**Exercise requirements:**
Output as a JSON list of strings, one string per line with blank lines left out, the part below that opens with the line containing "The height and" and closes with the line containing "center [1284, 312].", both lines included.

====== Data supplied

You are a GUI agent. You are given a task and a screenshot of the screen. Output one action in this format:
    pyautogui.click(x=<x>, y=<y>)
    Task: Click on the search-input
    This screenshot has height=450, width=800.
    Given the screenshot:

============
====== Data supplied

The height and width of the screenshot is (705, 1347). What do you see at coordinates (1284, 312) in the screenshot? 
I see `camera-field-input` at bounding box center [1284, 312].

============
====== Data supplied

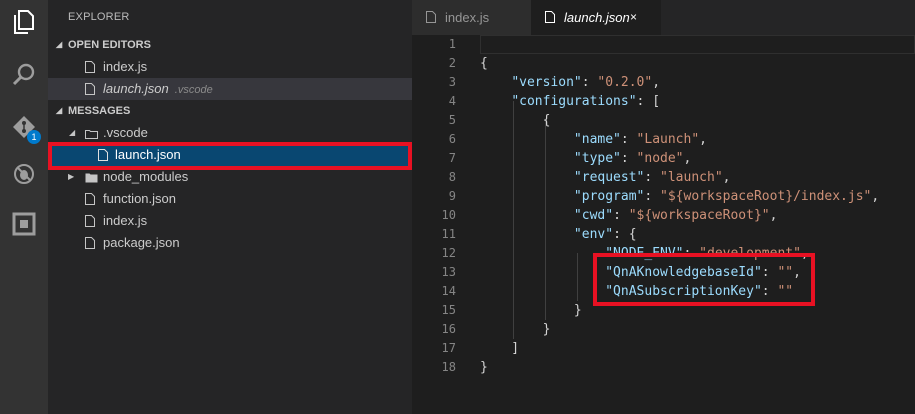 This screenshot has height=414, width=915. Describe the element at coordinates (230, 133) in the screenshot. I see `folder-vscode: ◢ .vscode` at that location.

============

**Answer below:**
[
  "The height and width of the screenshot is (705, 1347). What do you see at coordinates (1284, 312) in the screenshot? ",
  "I see `camera-field-input` at bounding box center [1284, 312]."
]